What you need to do |
Please print nothing but the lines from the one with "Task: Collapse the Window tree node" to the last line of the records below, and omit pictures.

Material for this exercise |
====================

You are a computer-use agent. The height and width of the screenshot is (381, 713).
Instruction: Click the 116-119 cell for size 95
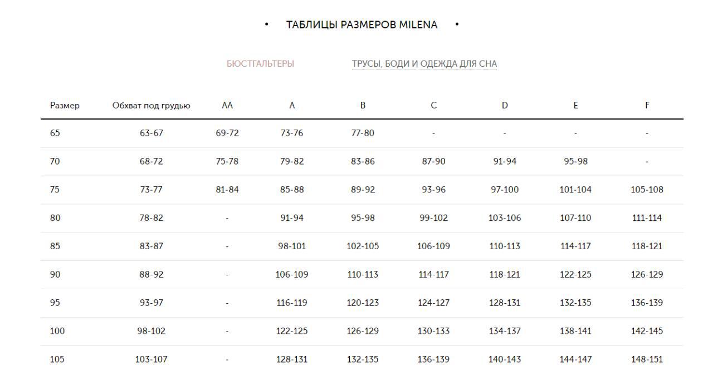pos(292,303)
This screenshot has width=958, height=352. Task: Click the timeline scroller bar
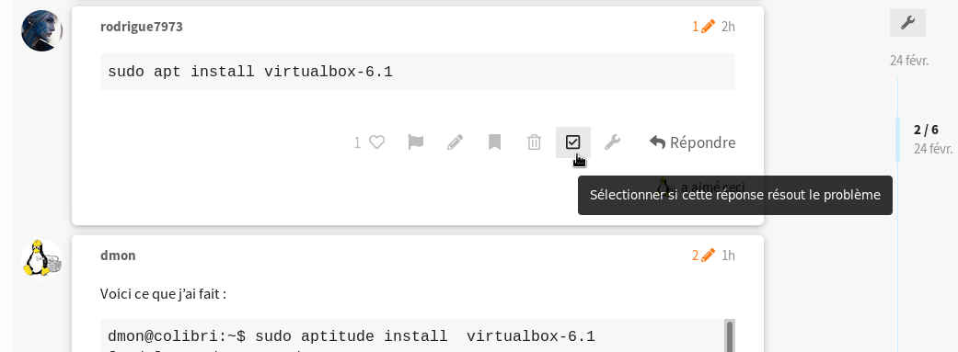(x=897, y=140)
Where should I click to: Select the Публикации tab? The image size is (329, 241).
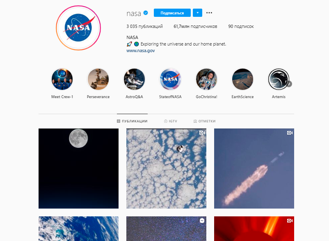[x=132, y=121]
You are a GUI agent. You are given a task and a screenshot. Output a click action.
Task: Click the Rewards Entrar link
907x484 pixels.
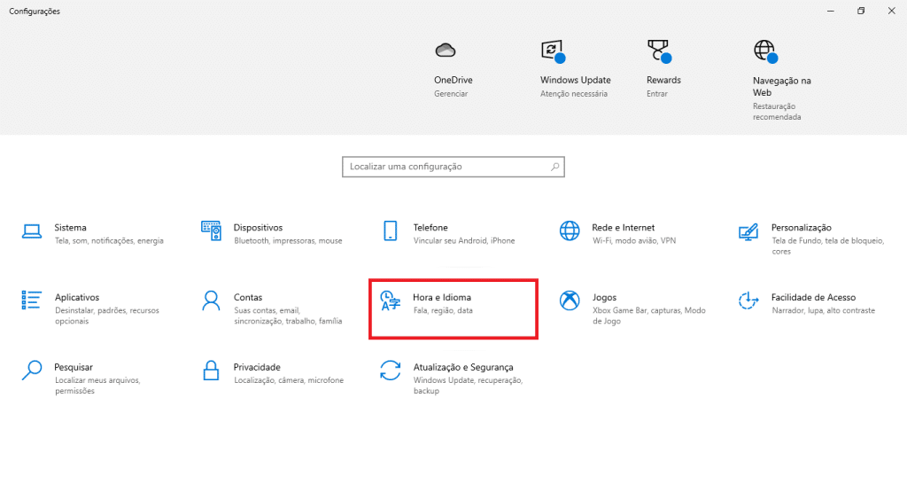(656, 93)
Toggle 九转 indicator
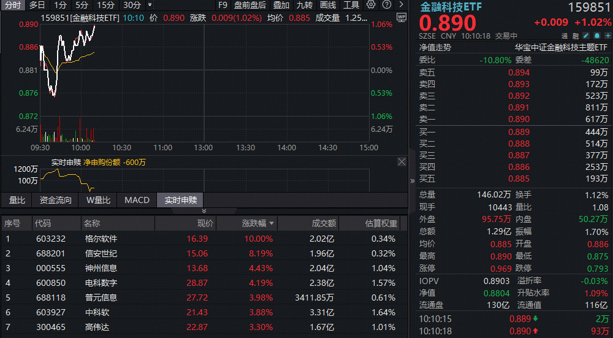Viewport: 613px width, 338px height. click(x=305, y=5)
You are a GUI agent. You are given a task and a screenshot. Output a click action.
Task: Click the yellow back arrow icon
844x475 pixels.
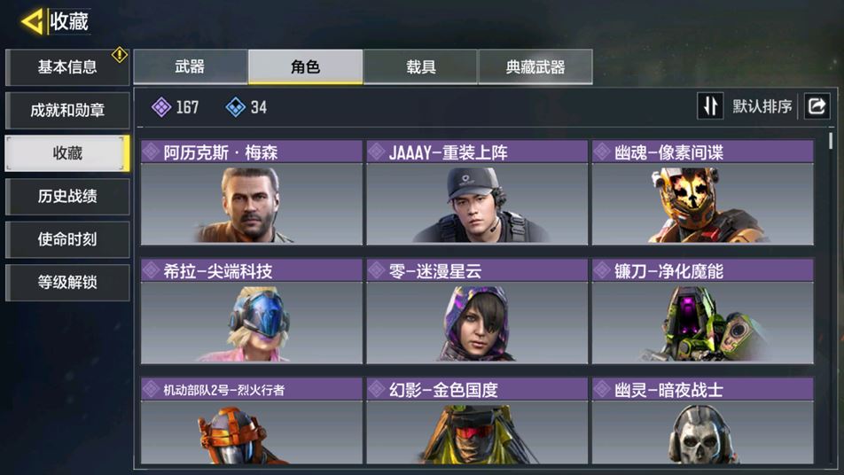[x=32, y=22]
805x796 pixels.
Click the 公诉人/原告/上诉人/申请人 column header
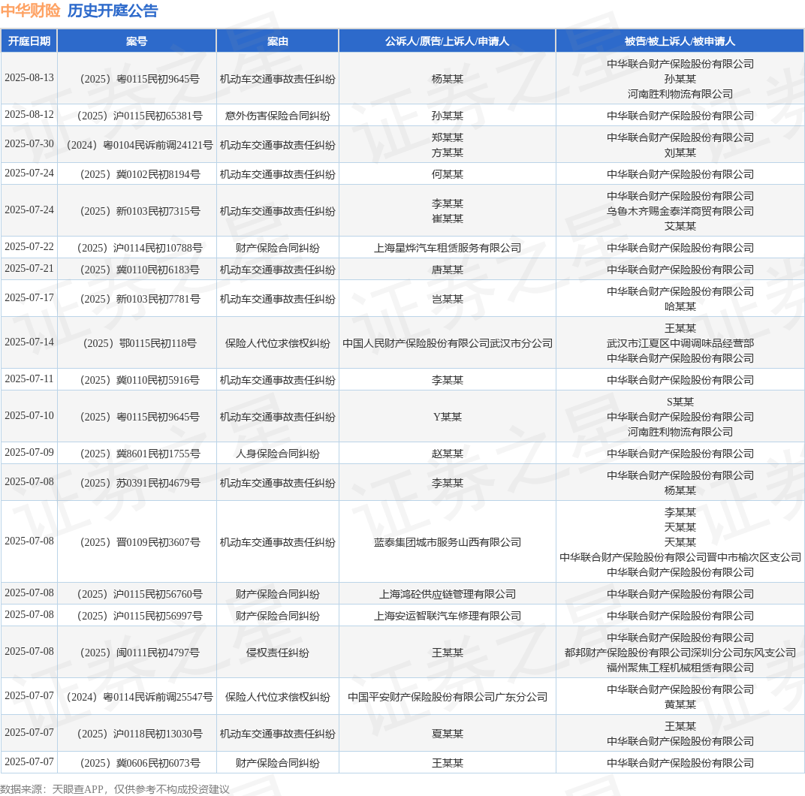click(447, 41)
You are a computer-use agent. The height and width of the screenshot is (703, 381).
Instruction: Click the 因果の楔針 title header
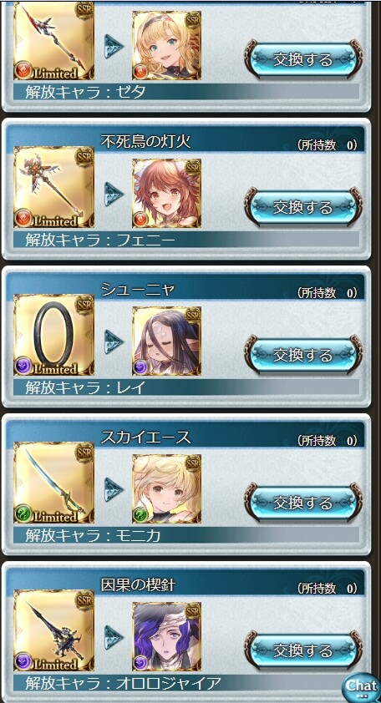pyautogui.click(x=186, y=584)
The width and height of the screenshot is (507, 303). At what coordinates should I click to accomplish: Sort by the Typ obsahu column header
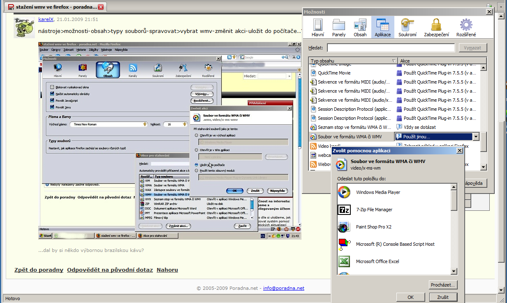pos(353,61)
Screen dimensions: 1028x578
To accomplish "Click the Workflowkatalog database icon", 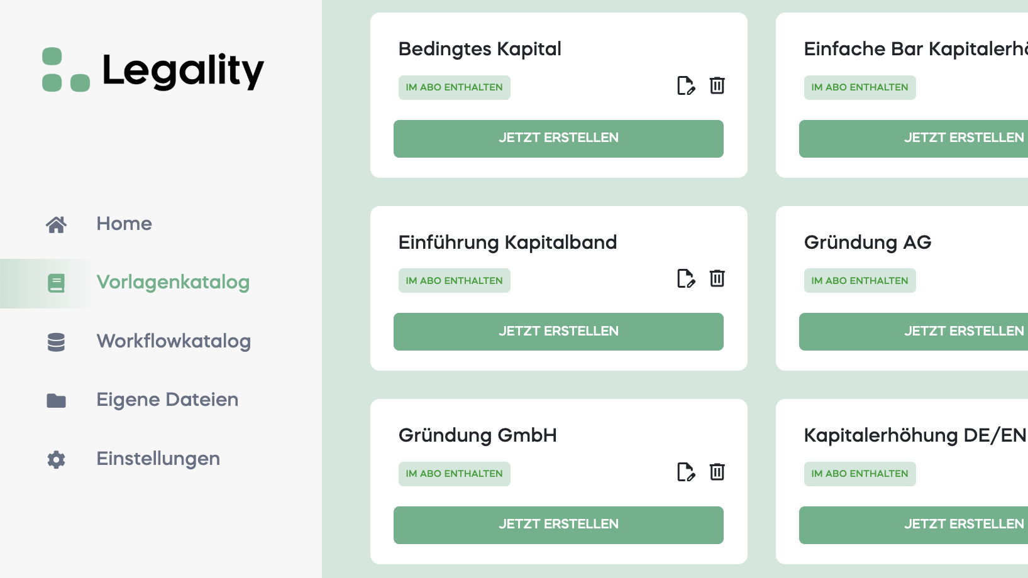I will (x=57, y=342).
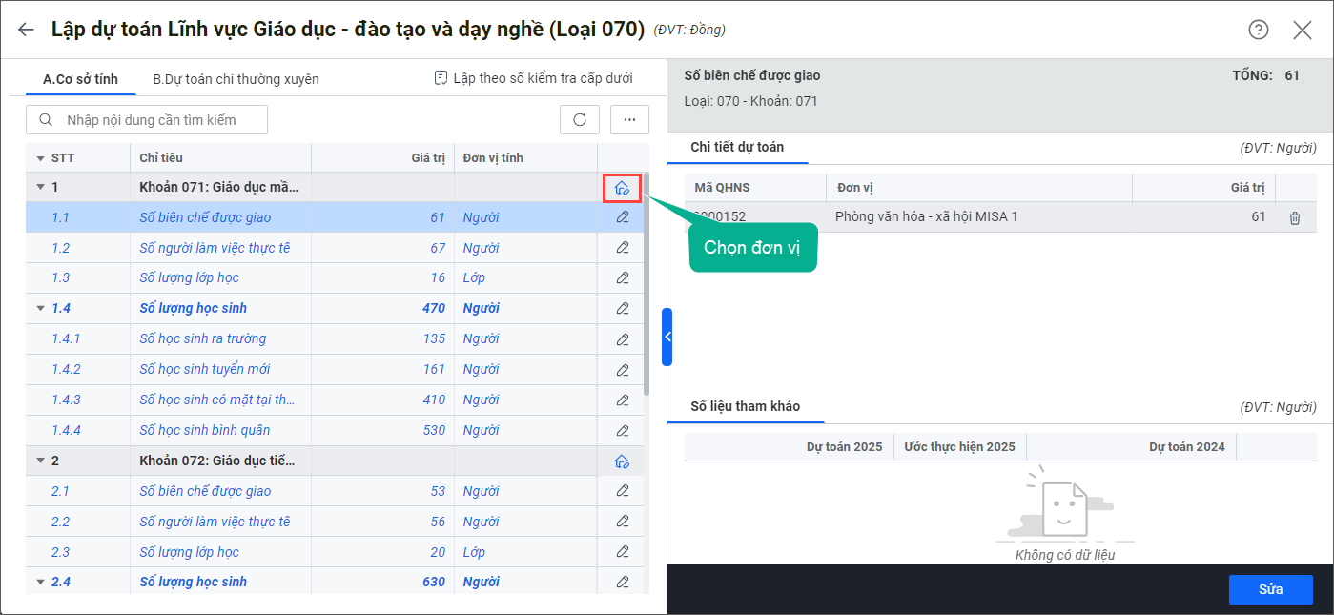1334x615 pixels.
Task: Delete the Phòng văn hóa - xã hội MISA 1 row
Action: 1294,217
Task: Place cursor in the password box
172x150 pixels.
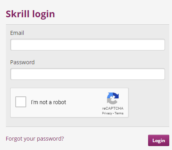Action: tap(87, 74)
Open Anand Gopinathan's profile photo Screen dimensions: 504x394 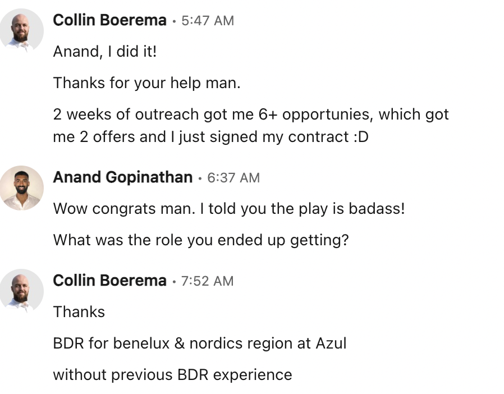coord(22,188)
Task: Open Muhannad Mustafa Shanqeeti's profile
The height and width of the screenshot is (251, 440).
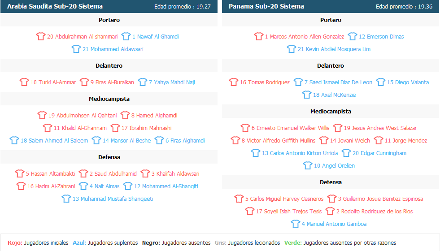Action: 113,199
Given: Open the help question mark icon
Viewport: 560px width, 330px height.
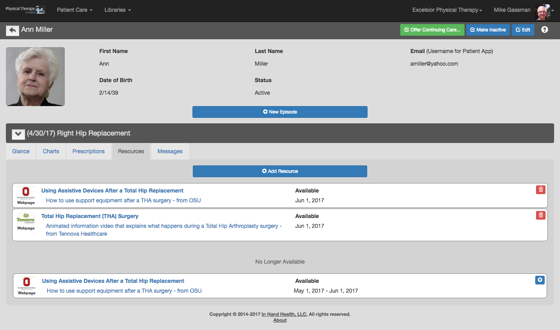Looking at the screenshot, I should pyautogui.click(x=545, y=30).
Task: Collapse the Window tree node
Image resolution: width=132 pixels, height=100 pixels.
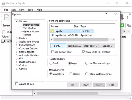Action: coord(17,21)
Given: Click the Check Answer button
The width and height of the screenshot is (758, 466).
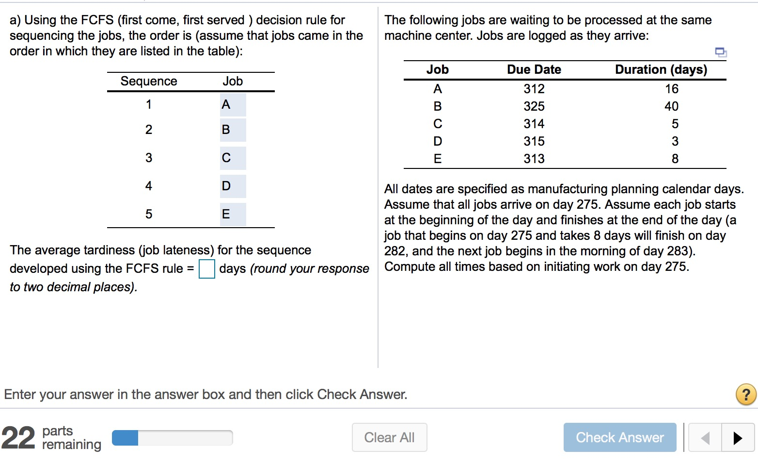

====================

Result for this exercise |
Task: Collapse the Window tree node
Image resolution: width=132 pixels, height=100 pixels.
Action: coord(17,21)
Given: Click the Check Answer button
The width and height of the screenshot is (758, 466).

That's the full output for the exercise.